● Fragment:
"""

*OGŁOSZENIE*

Witam wszystkich odwiedzających :) Zarówno stałych czytelników, jak i "przelotnych" gości.
Wszyscy są mile widziani, ale proszę pamiętać o tym, że jest to moje miejsce, a więc piszę o czym chcę, w sposób w jaki chcę i jestem jaka chcę być :) Jeśli się komuś to nie podoba, nie musi mnie uświadamiać, jaka jestem niefajna. Przymusu czytania ani lubienia nie ma.
Jeśli jesteś tu nową osobą, zachęcam do pozostawienia śladu swojej obecności w postaci komentarza (zakładka Kredki w dłoń), a jeśli prowadzisz bloga - zostaw adres. Chętnie zajrzę!
Pozdrawiam i życzę miłej lektury :)

piątek, 22 stycznia 2010

Oszukać przeznaczenie

Dobra, na razie wystarczy o plecach. Dzisiaj o czymś „przyjemniejszym” ;) Opowiem Wam jak to o mało życia nie straciłam.

Przyszłam w środę do pracy i nie mogłam włączyć monitora. Wydawało się, że jest niepodłączony, ale oczywiście z moimi plecami niewiele mogłam zdziałać, bo nawet pod biurko  wleźć nie mogłam. Próbowałam podociskać różne kabelki, ale nic to nie dało, bo do tego kabelka głównego nie mogłam dosięgnąć. Nie pozostało mi nic innego, jak wyciągnąć z torebki książkę, zagłębić się w lekturze i czekać aż przyjdzie Kier. Przyszedł o 9tej i od razu zapędziłam go pod biurko. Trochę to trwało, ale udało się wreszcie podłączyć monitor.
W tym momencie przyszedł Kucharz i poprosiłam go, żeby podpisał mi kilka zaległych papierów. Normalnie chłopaki robią to w biegu opierając się na ścianie albo na plecach kolegi. Tym razem Kucharz usiadł z boku przy biurku, co nawet mnie trochę zdziwiło, bo tam za wiele miejsca nie ma. I tak podpisywał te wnioski, ja sobie przeglądałam faktury a Kier stał w drzwiach i coś do nas mówił. Nagle usłyszałam straszny huk. To trwało ułamek sekundy, choć kiedy o tym myślę, mam wrażenie jakby się wszystko działo w zwolnionym tempie…
 
I nagle siedzę przysypana toną papierów, segregatorów i śrubek, a centymetr od mojej lewej dłoni leży wielki młotek, a ja nie mogę się ruszyć… Dopiero po chwili dotarło do nas, co się stało – spadła szafka ze ściany. A właściwie wielki regał ze wszystkim co na  nim było – dokumentami, segregatorami, rolkami fiskalnymi i skrzynką z narzędziami (stąd śrubki i młotek… dobrze, ze piły tam nie mamy:)). Kucharz oberwał po głowie… Musiał być w naprawdę niezłym szoku, bo pierwsze co powiedział to: „zdążyłem wszystko podpisać?” Kier zawołał do niego: „idź do szatni, krew Ci leci…, ja odkopię Margolkę” Podniósł regał, który mnie przyblokował, a dla mnie nagle najważniejszą sprawą stały się te głupie wnioski i mimo, że dookoła leżało pełno papierów, zaczęłam gorączkowo ich poszukiwać…Też musiałam być w dużym szoku.

"""

● Do zrobienia:
(1) Co według fragmentu spadło ze ściany w biurze?
(2) Napisz dalszy ciąg wpisu o regale, który runął w biurze, zaczynając zaraz po jego ostatnim zdaniu.

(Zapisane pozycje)

"""

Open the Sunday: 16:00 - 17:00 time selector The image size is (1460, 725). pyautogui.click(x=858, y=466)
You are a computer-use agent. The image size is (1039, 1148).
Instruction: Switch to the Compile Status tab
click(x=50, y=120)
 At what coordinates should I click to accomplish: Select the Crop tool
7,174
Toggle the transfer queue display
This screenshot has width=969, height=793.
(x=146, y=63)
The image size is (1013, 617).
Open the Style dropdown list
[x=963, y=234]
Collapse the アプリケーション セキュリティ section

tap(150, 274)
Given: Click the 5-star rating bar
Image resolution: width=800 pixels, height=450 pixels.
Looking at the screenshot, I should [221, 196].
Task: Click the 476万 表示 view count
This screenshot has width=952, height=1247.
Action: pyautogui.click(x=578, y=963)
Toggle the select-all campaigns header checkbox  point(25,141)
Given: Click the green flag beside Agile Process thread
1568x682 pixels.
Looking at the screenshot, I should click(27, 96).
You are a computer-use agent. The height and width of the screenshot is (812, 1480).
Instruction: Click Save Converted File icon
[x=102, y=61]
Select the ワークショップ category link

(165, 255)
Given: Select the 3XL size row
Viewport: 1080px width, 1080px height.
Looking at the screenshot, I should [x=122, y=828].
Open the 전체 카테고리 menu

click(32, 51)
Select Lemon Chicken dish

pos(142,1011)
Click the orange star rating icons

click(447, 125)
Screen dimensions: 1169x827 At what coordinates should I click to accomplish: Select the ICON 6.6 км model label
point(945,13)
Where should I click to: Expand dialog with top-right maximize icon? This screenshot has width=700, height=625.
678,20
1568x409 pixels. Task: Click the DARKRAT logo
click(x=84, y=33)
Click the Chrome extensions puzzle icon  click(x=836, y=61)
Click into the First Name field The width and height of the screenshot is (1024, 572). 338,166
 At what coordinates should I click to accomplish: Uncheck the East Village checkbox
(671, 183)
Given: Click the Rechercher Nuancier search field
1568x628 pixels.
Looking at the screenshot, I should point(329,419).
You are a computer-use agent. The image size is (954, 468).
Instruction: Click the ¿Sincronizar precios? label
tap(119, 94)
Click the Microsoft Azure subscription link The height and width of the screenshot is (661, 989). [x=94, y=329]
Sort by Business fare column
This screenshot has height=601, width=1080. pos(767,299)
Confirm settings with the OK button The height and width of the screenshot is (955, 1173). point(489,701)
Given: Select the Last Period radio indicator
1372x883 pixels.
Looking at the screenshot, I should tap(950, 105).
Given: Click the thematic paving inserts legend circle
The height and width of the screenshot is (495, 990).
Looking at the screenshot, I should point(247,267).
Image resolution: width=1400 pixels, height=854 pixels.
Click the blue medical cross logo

"""

● Odpowiedzi:
(1) Szafka, a właściwie wielki regał ze wszystkim, co na nim było: dokumentami, segregatorami, rolkami fiskalnymi i skrzynką z narzędziami.

(2)
Po chwili doszliśmy do siebie, Kucharz pojechał do szpitala, bo rana wyglądała na głęboką, ja zaczęłam sprzątać, Kier wziął się za naprawianie szafki. I nagle zaczęliśmy się histerycznie śmiać. Nie pytajcie dlaczego. Nie wiem, ale nie mogliśmy przestać…
Po kilku godzinach chłopaki uzdatnili moje stanowisko pracy, upewniwszy się wcześniej (uwieszając się na nim), że regał nie spadnie.Już myślałam, że będę mogła zacząć normalnie pracować, kiedy okazało się, że nie ma internetu. A ten jest niezbędny, bo łączę się za jego pomocą do innych naszych lokali. No i znowu chłopaki weszli pod biurko…


W tym czasie przyszedł pracownik drugiej zmiany i wyrecytował na jednym wydechu: „Czesc wszystk…a czemu te wszystkie segregatory leżą w korytarzu na zamrażarce? I czemu tu taki bałagan w ogóle…, co to za śruby? Dlaczego siedzicie pod biurkiem? Kucharz co ci się stało w głowę???” Kier spojrzał na Zmianowego niczym Bazyliszek i odpowiedział: „Zadawał za dużo pytań i oberwał po łbie…” Zmianowy zaraz zniknął, po czym usłyszeliśmy: „Kurrr…a!”… – rozcharatał sobie nogę o śruby wystające z jednej ze skrzynek… ;)
A to i tak nie był koniec wrażeń na ten dzień, bo kiedy wychodziłam, widziałam, że chłopaki mają jakiś poważny problem z czterema klientami (typ ABS – Absolutny Brak Szyi, jeśli wiecie co mam na myśli)… Wolałam się nie dowiadywać o co chodzi i czym prędzej się ewakuowałam… Kiedy przyszłam na drugi dzień do pracy i spojrzałam na kalendarz, zobaczyłam, że 21 stycznia został wzięty w czerwone kółeczko i ktoś dopisał:  „pamiętny dzień” :)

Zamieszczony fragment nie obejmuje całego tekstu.